Speaking of tatoos, Kat Von D is pretty hot. (I don't know about hottest though).


----------



## travisjsmith (Nov 23, 2009)

Angelina Jolie


----------



## zomgz (Aug 17, 2009)

hmmmmmzzzz probaby Sean Maher =]


----------



## Were (Oct 16, 2006)

Miranda Kerr








http://thebosh.com/upload/2008/07/2..._ex-boyfriend_brandon_davis/Miranda-Kerr2.jpg


----------



## supersoshychick (Jun 4, 2009)

JFmtl said:


> Ana Ivanovic (tennis player) way hotter than Sharapova IMO


she's okay, imo......


----------



## supersoshychick (Jun 4, 2009)

layitontheline said:


> I don't pay much attention to celebrities, but Rose McGowan is pretty damn nice.
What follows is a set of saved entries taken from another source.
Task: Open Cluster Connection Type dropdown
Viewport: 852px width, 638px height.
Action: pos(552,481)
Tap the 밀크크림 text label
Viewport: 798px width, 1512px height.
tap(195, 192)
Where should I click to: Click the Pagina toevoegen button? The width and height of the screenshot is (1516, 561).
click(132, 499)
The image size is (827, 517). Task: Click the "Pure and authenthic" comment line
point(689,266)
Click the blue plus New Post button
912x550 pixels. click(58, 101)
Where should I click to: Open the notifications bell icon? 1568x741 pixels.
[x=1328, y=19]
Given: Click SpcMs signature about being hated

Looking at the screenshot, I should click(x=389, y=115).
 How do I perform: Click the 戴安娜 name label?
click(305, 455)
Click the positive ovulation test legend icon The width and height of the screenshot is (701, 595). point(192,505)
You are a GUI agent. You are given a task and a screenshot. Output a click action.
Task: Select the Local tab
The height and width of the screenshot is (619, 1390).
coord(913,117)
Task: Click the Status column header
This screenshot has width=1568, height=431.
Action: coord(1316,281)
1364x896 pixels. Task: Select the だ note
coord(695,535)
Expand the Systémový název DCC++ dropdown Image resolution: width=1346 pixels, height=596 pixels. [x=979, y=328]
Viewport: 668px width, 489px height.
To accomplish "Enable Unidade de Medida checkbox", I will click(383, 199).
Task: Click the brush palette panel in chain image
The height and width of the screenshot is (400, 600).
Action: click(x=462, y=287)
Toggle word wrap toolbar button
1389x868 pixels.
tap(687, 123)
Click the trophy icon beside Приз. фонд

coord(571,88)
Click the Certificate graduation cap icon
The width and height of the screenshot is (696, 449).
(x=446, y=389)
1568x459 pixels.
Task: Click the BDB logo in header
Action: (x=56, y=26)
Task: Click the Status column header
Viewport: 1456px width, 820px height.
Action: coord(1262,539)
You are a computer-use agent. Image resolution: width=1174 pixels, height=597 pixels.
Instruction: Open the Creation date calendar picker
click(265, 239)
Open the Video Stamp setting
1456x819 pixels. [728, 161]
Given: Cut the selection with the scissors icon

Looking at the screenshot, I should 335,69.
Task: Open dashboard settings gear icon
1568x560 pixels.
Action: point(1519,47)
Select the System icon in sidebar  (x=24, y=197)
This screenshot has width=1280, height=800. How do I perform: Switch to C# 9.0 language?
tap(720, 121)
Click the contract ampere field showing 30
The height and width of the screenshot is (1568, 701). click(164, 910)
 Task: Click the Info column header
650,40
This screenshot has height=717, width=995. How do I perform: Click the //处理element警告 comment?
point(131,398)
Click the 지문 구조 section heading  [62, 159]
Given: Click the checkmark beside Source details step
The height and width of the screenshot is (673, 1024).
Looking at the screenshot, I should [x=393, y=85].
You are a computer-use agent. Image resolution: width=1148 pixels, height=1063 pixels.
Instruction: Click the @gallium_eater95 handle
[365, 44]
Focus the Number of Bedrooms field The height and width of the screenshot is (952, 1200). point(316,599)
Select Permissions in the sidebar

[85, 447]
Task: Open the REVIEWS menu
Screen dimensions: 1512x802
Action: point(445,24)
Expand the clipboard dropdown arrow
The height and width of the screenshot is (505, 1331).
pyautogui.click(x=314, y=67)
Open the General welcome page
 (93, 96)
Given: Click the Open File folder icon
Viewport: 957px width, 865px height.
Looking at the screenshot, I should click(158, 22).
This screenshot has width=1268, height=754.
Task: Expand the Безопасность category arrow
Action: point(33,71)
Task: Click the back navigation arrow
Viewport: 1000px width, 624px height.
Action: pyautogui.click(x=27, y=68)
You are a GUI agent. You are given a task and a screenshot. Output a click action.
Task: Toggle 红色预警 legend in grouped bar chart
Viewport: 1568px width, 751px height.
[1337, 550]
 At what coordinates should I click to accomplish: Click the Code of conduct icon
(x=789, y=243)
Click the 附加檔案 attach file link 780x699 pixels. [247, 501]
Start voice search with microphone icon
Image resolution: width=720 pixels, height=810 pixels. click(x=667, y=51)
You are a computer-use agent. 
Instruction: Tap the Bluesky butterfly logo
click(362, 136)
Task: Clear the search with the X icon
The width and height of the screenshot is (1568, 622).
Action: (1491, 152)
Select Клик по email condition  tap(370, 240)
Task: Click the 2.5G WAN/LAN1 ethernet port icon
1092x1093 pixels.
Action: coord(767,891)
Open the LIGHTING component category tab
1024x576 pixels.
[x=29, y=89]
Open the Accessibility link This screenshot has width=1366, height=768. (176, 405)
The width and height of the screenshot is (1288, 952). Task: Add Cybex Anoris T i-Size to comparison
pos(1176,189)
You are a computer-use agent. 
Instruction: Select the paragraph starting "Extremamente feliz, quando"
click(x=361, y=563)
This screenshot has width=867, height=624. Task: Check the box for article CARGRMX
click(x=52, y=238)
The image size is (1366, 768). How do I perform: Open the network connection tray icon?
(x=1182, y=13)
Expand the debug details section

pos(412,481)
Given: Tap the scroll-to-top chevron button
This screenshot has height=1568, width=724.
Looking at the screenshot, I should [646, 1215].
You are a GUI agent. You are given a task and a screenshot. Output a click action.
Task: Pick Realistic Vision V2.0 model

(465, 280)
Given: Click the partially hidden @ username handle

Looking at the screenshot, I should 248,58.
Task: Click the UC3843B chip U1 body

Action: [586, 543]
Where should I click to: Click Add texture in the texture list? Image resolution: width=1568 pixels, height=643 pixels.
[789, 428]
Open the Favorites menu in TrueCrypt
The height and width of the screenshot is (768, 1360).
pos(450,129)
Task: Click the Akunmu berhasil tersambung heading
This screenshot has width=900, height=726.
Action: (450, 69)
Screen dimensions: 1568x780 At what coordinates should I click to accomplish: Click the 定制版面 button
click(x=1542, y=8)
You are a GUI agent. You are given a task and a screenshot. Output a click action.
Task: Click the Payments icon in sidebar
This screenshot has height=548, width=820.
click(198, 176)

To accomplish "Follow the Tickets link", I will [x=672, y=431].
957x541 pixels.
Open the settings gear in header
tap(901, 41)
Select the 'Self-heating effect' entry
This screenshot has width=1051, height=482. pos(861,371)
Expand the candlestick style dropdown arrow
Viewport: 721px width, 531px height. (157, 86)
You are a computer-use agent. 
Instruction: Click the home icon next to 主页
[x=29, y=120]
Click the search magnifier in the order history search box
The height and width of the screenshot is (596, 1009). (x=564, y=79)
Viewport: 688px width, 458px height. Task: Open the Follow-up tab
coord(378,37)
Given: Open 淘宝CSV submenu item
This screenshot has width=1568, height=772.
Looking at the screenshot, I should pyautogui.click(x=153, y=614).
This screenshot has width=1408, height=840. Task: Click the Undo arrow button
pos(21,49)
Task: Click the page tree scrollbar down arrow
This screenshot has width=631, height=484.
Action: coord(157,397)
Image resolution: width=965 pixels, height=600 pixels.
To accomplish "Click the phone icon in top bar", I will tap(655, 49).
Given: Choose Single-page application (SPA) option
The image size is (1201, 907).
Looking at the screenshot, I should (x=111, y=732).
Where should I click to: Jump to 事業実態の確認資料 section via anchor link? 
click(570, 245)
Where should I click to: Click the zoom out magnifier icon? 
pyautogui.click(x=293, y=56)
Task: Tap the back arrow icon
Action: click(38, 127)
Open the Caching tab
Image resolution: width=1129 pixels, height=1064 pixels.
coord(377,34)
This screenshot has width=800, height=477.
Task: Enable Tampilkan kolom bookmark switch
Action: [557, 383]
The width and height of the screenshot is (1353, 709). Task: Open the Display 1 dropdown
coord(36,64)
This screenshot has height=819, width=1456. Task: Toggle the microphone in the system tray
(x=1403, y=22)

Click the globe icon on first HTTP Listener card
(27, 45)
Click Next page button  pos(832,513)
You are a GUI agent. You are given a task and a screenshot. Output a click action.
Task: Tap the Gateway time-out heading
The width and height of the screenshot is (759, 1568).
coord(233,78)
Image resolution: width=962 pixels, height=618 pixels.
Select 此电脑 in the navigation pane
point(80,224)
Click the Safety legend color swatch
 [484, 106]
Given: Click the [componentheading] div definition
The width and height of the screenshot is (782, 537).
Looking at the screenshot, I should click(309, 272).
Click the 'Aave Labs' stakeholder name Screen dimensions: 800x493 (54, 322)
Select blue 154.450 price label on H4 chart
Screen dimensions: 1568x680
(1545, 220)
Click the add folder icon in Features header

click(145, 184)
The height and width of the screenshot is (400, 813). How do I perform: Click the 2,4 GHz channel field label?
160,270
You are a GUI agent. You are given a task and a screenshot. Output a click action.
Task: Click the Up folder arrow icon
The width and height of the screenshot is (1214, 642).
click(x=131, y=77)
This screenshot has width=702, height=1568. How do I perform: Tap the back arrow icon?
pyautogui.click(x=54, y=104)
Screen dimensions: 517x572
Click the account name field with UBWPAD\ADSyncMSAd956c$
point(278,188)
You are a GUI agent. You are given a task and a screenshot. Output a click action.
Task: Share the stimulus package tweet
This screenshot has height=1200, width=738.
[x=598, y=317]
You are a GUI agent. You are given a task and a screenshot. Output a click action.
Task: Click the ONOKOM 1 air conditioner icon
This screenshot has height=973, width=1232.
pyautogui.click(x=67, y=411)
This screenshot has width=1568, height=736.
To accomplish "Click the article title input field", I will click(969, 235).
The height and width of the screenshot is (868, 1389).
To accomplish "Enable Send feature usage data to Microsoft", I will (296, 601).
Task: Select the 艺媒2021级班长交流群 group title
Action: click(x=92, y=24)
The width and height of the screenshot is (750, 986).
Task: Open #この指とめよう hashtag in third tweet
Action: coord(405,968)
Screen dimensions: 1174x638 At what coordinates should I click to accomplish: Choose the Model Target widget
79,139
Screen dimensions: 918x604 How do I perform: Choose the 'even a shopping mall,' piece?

I'm loving her in this video, minus all the makeup


oh the lady from that old show "Charmed" yeah she's hot


----------



## supersoshychick (Jun 4, 2009)

zomgz said:


> hmmmmmzzzz probaby Sean Maher =]


ewww, he's not hot...


----------



## supersoshychick (Jun 4, 2009)

malone said:


> She has her bad moments - but I think she's absolutely gorgeous & I love that shes so crazy. Means there's hope for the rest of us. Hahaha.


lady gaga is okay looking


----------



## supersoshychick (Jun 4, 2009)

Were said:


> Miranda Kerr


hmm, she's okay, it's just something about her that's not hot


----------



## nubly (Nov 2, 2006)

JENNIFER LOVE HEWITT!!! She loves me back, she just doesn't know it yet.


----------



## Monroee (Aug 26, 2009)

I may be a tad biased because I am a devoted fan but.. Emilie Autumn. By far. :b No I'm not a lesbian, but I'd turn for her.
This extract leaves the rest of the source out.